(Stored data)
■ ■ ■ ■ ■
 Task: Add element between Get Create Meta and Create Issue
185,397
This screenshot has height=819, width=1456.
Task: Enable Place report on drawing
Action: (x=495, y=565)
■ ■ ■ ■ ■
■ Action item ■
All entries are to be repeated exactly and completely.

■ Answer section ■
 Task: Add element between Get Create Meta and Create Issue
185,397
This screenshot has height=819, width=1456.
Task: Enable Place report on drawing
Action: (x=495, y=565)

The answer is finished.